Ewoks, Evil Citrus and Eight Boo-Boo’s

I’ve started to feel like a teenager again.

But it’s not because I’m full of energy, hormones or even indecisiveness. Nope, my teen spirit smells like ProActive and Benzoyl Peroxide this time around.

Basically, I have become a zit face and it ‘aint perty.

I’ve been baffled by my usually clear skin’s change of direction. Have I done anything different? Is it stress?

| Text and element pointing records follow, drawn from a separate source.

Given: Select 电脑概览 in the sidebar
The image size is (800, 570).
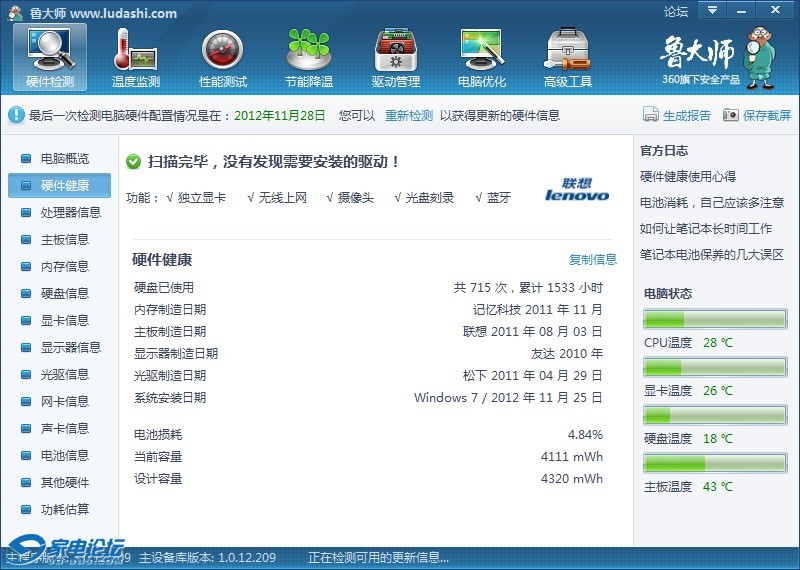Looking at the screenshot, I should tap(64, 158).
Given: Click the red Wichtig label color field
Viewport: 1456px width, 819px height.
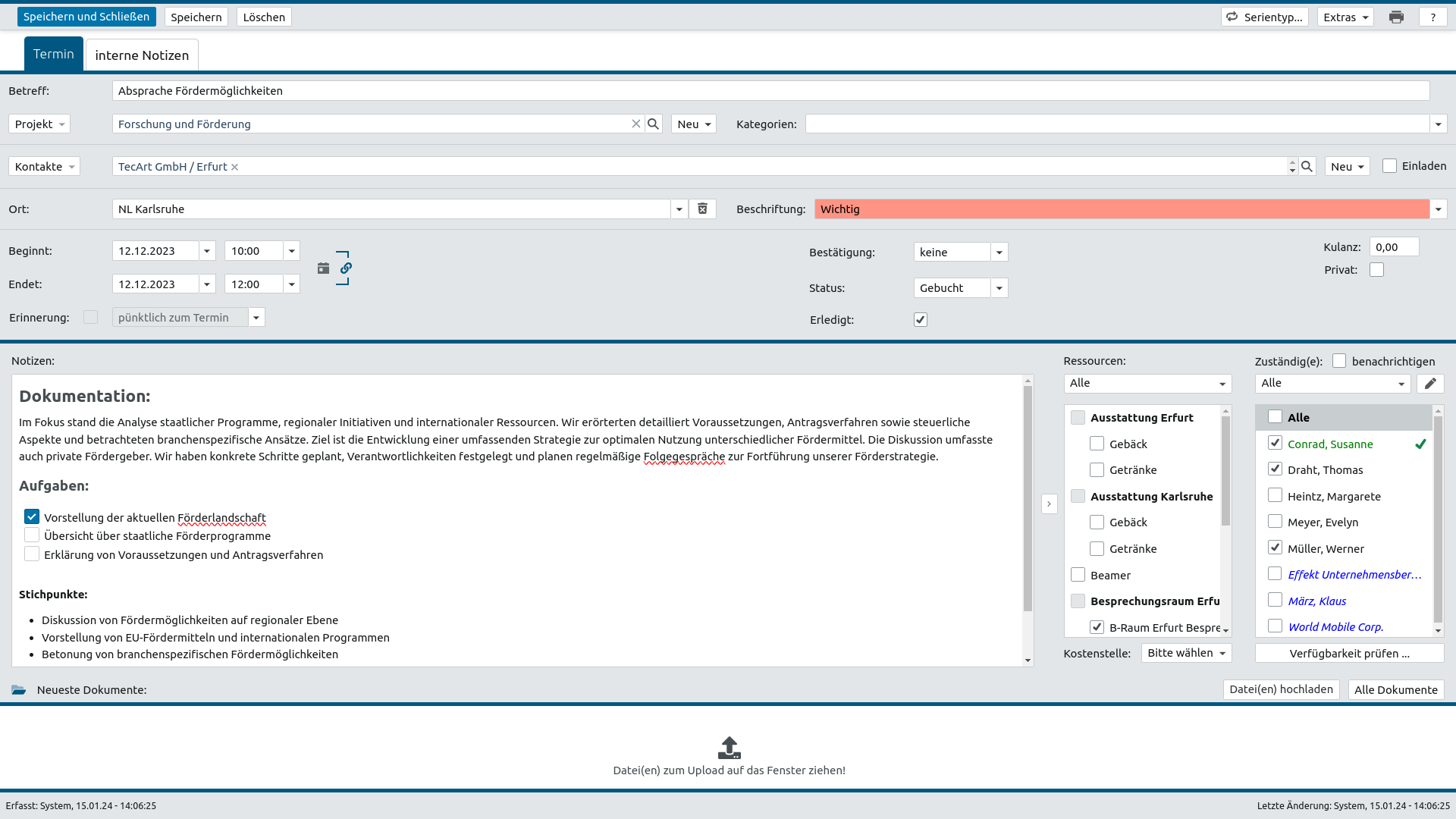Looking at the screenshot, I should tap(1121, 209).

Does raising teenagers give you pimples?

Could it be too much hanky panky? (Ha Ha, just checking to see if you read this dear!)

Then one day as sweet little Kolby counted eight boo-boos on my face and kissed them to make them “all betta,” it dawned on me whom the culprit might be.


I recently read how a dash of lemon in your water make you lose weight so I have been adding a wedge of citrus to every glass of water I down. (If I can’t get to the gym enough I can at least drink myself skinny, or so my reasoning assumed)

Now my mom is probably laughing right now, because unbeknownst to many, I grew up with horrible food allergies. I was that kid –the one who couldn’t drink sodas or eat pizza or have anything good because I would blow up and turn into an EWOK. Seriously –it was hidious.

But sometime into my thirties my food allergies waned. I ate my first egg in fifteen years and I lived. My husband says it’s all due to his amazing love because most of my allergies disappeared around the time we got engaged.

(Honey, it must be time for a vacation!)

So now I’m in lemon recovery and my zits are drying up and peeling off. It’s so attractive.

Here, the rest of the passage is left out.